Stored data entries:
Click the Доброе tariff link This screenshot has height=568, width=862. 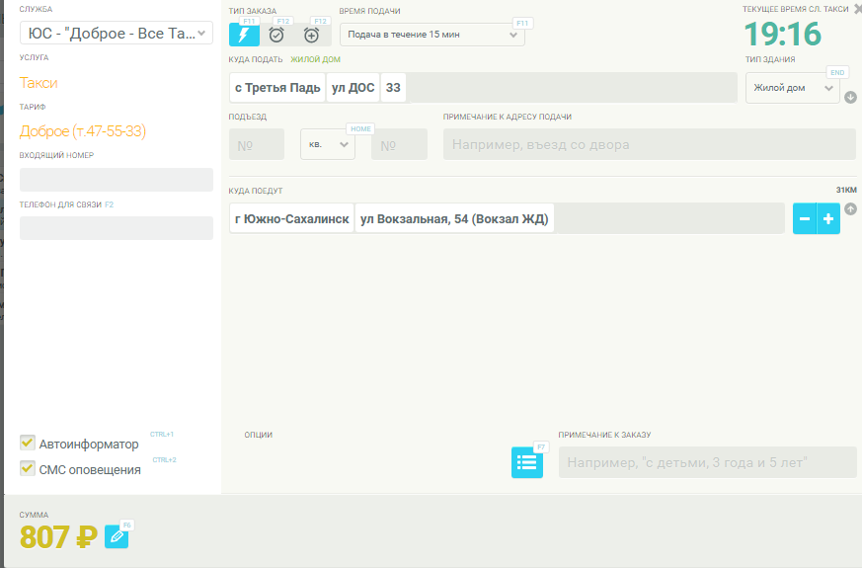click(x=82, y=131)
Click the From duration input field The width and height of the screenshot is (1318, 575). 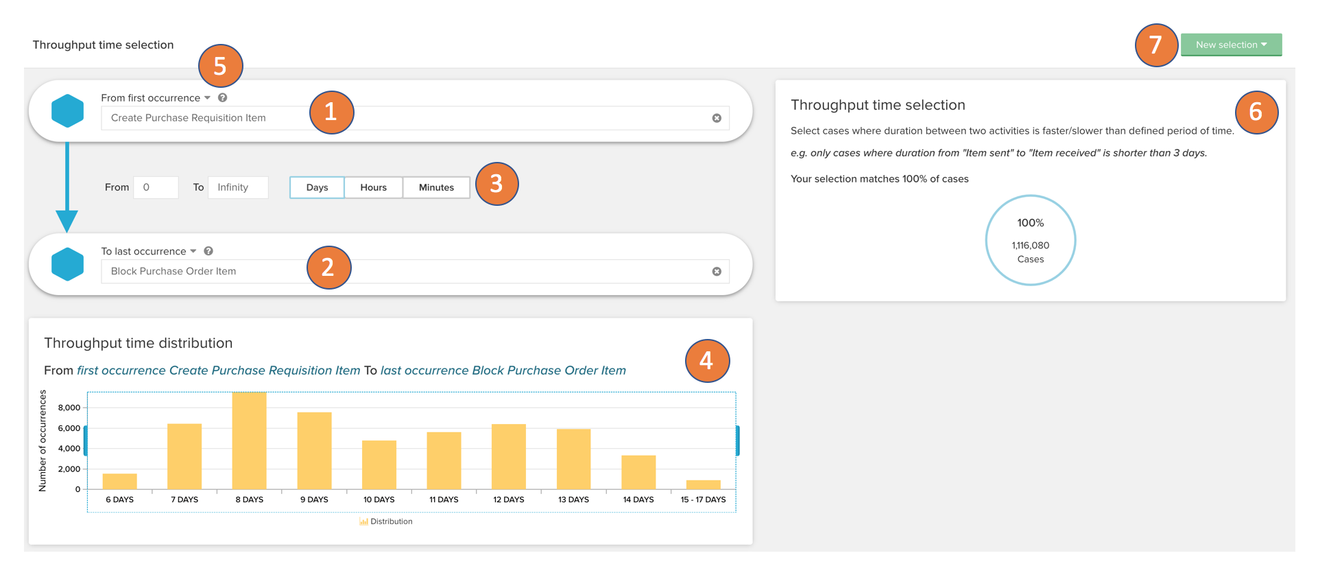[x=156, y=187]
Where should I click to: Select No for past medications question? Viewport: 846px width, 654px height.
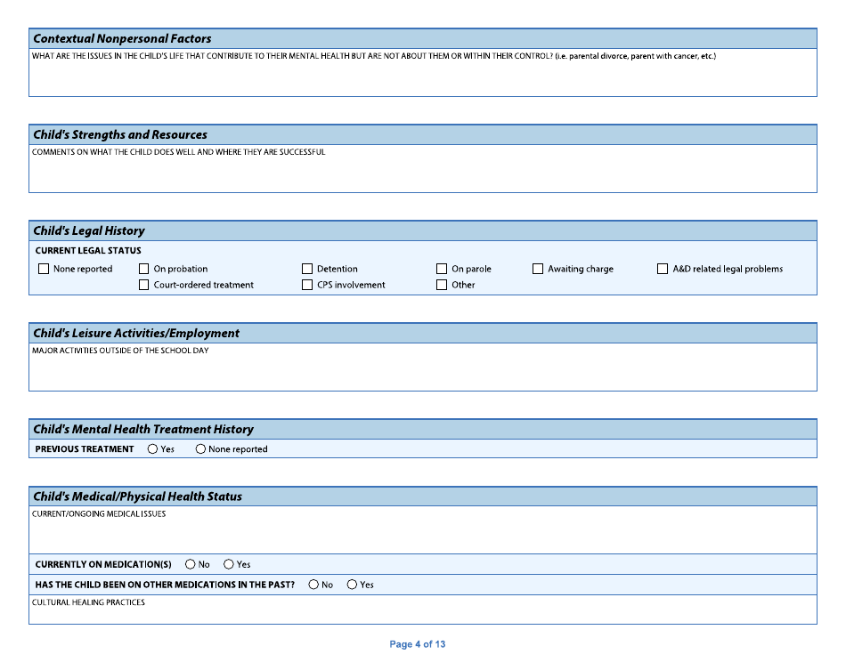(x=313, y=585)
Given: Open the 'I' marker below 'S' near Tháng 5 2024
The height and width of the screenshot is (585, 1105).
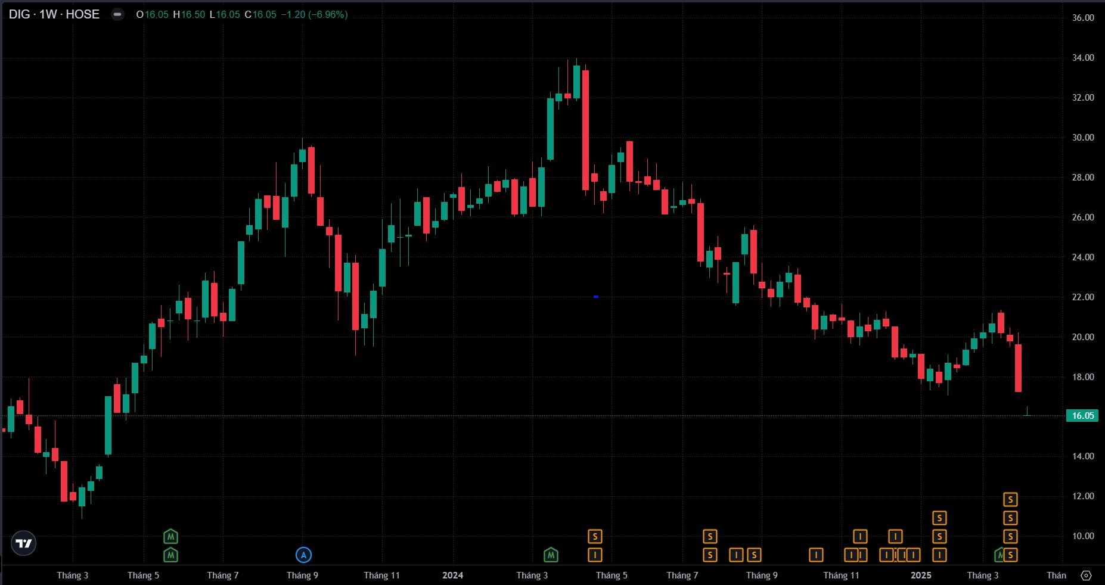Looking at the screenshot, I should (595, 555).

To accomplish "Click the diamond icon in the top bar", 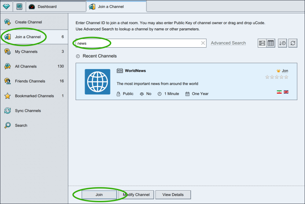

Problem statement
Each line from the one holding "The height and" through the final line of the data needs to be transcribed exactly. Include both ends, skip the pictures, and add nothing.

Response to this task
The height and width of the screenshot is (585, 1105).
Looking at the screenshot, I should (595, 555).

To accomplish "Click the diamond icon in the top bar", 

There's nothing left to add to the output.